_WORK ORDER:_
Print exactly the lines from the one that contains "Image resolution: width=1600" through the final line of the entries below, both included, and nothing else; omit the pictures.

Dataset entries:
::::

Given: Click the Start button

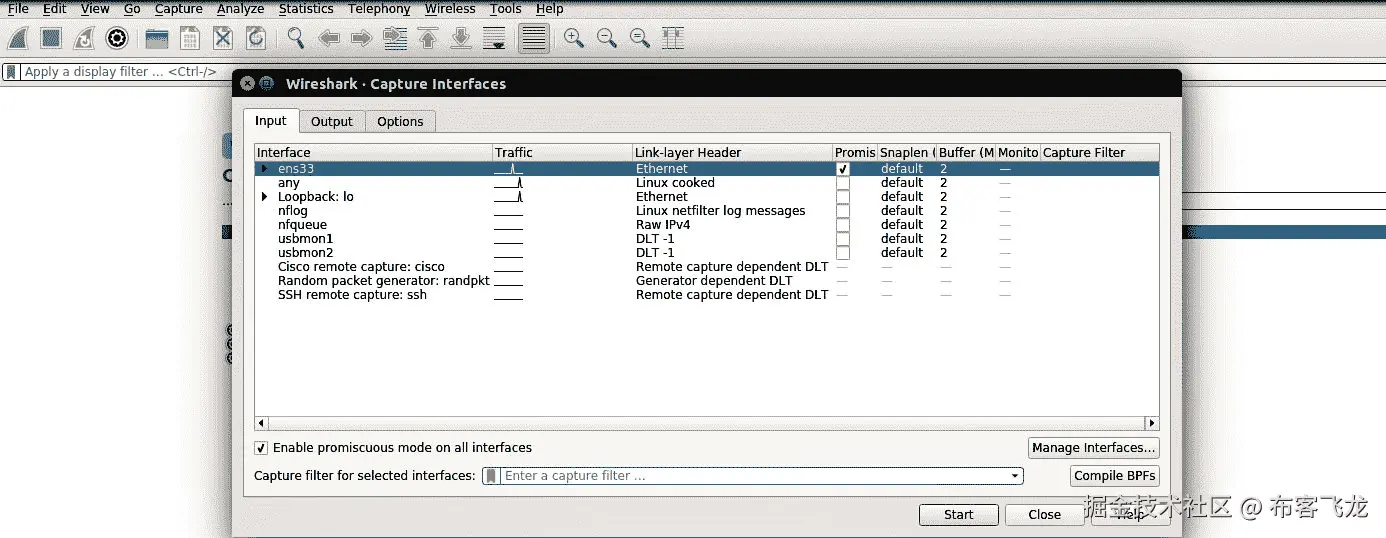Looking at the screenshot, I should point(958,514).
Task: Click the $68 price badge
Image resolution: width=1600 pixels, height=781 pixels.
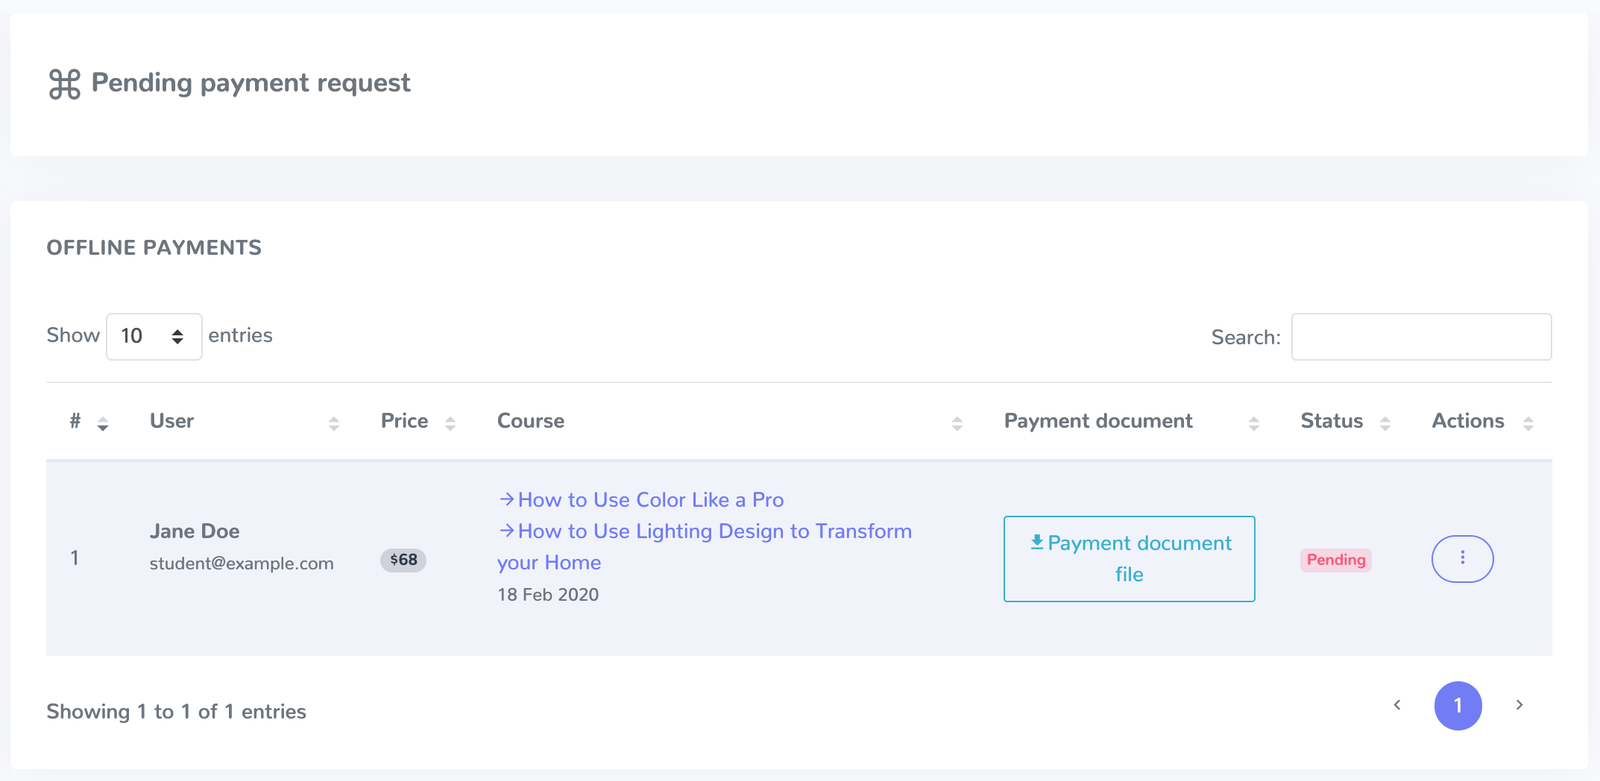Action: tap(403, 560)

::::

_PROBLEM SOLUTION:_
Image resolution: width=1600 pixels, height=781 pixels.
Action: tap(403, 560)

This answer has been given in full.